AMES — Six prime chances in enemy territory. Two flat-out failures — along with three touchdowns and one made field goal.
That shaky success rate for Iowa State on drives started from inside the Northern Iowa 44-yard line in Saturday’s 31-7 season-opening win over the Panthers left Cyclones quarterback Sam Richardson shaking his head.
“We definitely got some short fields there and didn’t take advantage of it there in the first half,” said Richardson, who completed 21 of 29 passes for 233 yards and touchdowns to Allen Lazard and Dondre Daley. “It makes our job easier with the ball on the plus side of the 50; there’s no excuse not to go get points.”
Leaving points on the field will likely be harder to overcome as arch-rival Iowa rolls into a sold-out Jack Trice Stadium this Saturday.
The Cyclones have won three of the past four meetings, but the lone loss in that span — a 27-21 defeat in 2013 made closer by two late Richardson-to-Quenton Bundrage touchdowns — came in Ames.
ISU started two drives inside Iowa territory that day and turned the ball over on downs once and lost an interception the other time.
One reason: Richardson was hobbled after a season-opening loss to the Panthers.He’s healthy now and looks to build upon last season’s two touchdown, zero interception performance in a 20-17 win at Kinnick Stadium.
Richardson has averaged 280.4 yards through the air in his past five home games. His touchdown to interception ratio in that span? Ten to two.
“If he gets room to step up he will make some plays,” left tackle Jake Campos said. “We’ve got to receivers out there. Sam will make them pay.”
That’s if he’s protected — and the Cyclones can mount a ground game to provide cover.
Two big “ifs.” ISU allowed 2.5 sacks per game last season and four against the Panthers. The Cyclones rushed for just 77 yards on 32 carries in week one and have been held to 101 yards or fewer in the past three meetings with the Hawkeyes.
“I’d like to run the ball better,” Cyclones offensive coordinator Mark Mangino said. “I thought we ran the ball well at times, but it’s not good enough for my liking. But I don’t know. Whatever it takes to win the game, if it’s run, throw, we’re not picky. We’ll take either. Maybe a little bit of both is good.”
And probably necessary against an Iowa defense that looks stout at least on the front and back ends.
“I think it’s a typical Iowa defense,” Mangino said. “They’re physical, they’re tough, they’re very sound fundamentally.”
Dondre Daley struggled late last season, failing to record a catch in three of his last four games. Saturday, he turned a quick screen into a one-juke and jet touchdown while posting a career high in receiving yards with 70. “Plays hard every snap,” Mangino said. “Really likes playing the game and it shows on the practice field and on the game field. He’s a guy that we’re going to rely heavily on throughout the season.”
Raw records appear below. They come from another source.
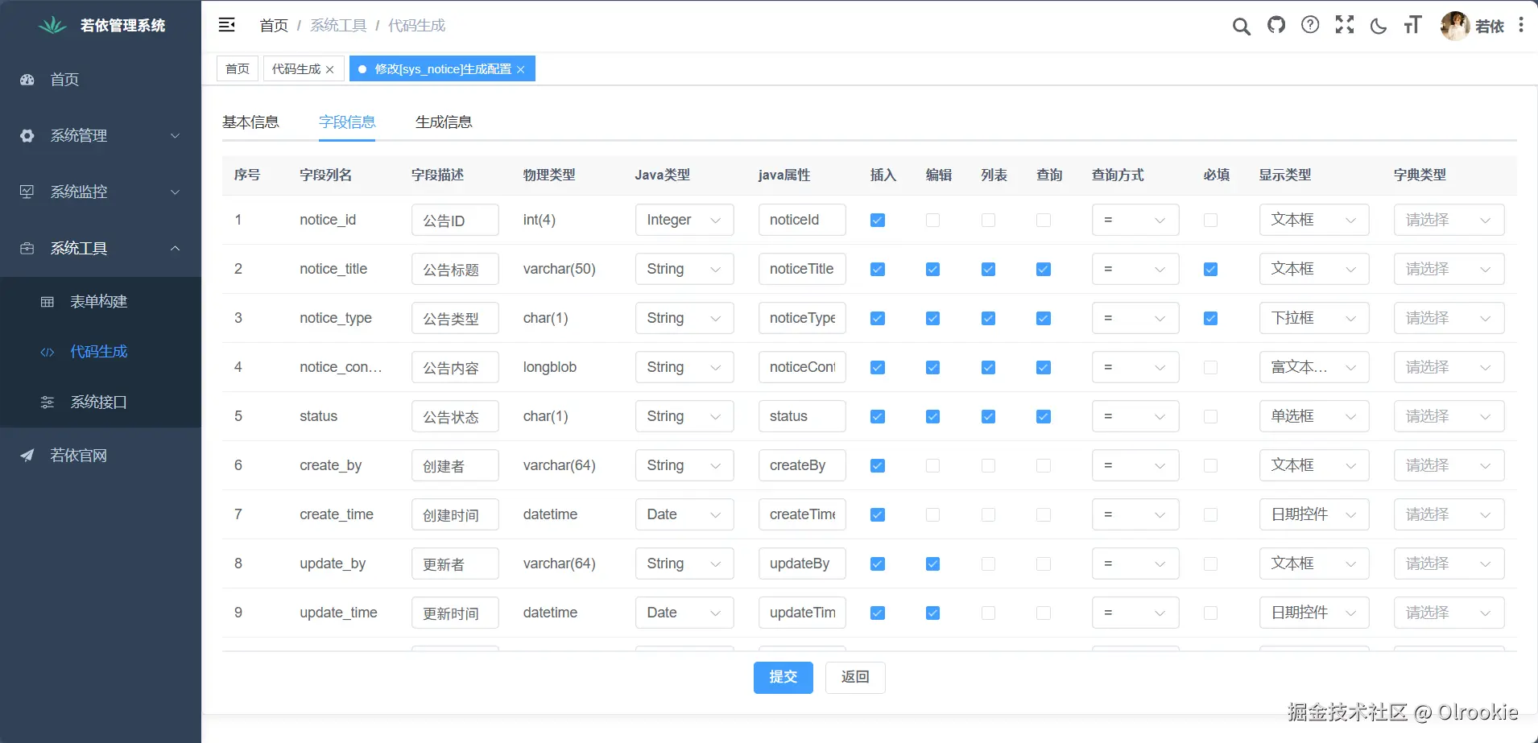Uncheck the 插入 checkbox for notice_id row
The height and width of the screenshot is (743, 1538).
tap(877, 219)
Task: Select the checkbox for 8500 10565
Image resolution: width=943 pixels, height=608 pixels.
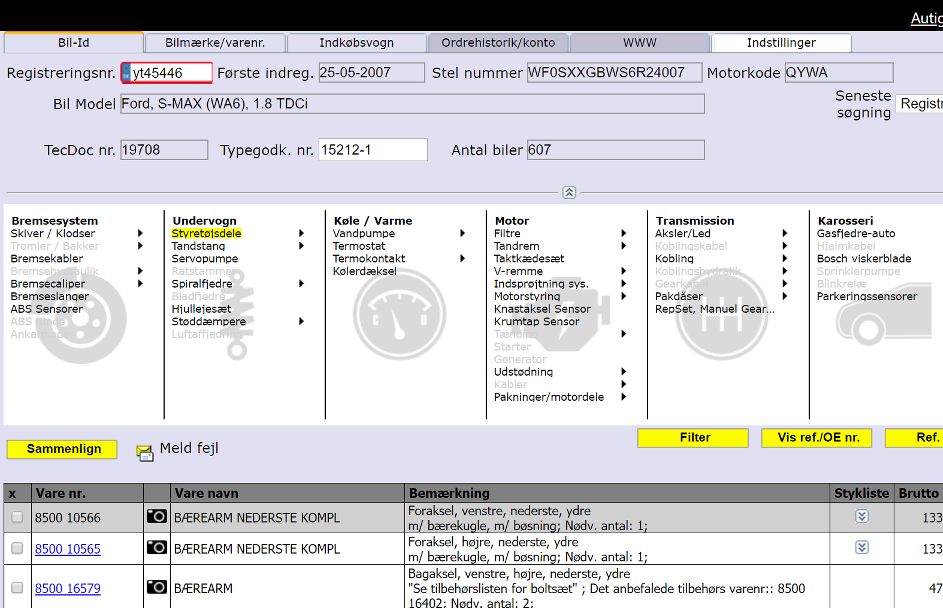Action: click(17, 548)
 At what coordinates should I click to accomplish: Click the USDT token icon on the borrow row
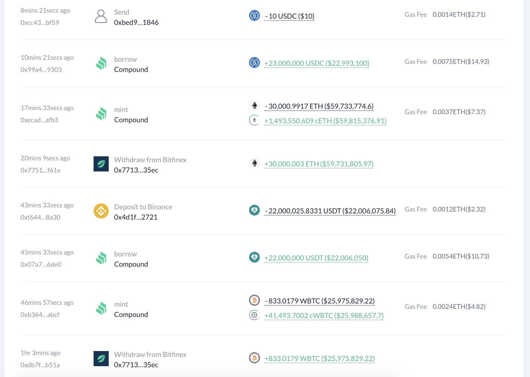coord(254,258)
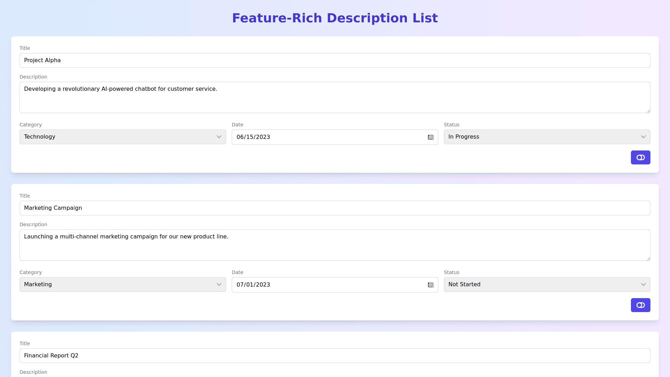This screenshot has width=670, height=377.
Task: Open calendar picker for Project Alpha date
Action: click(431, 137)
LAZARD LOOKS BACK (IN A GOOD WAY)
If ISU’s defensive effort Saturday against UNI brought back memories of the A.J. Klein-, Jake Knott- and Jake McDonough-led defenses of the early Rhoads era, you weren’t alone. The Cyclones allowed 302 yards to the Panthers — one of its three stingiest efforts since that trio graduated in 2012. “I think the defense played Cyclone football,” Lazard said after starring with 25 yards per punt return last weekend. “It was great to see it first hand again.”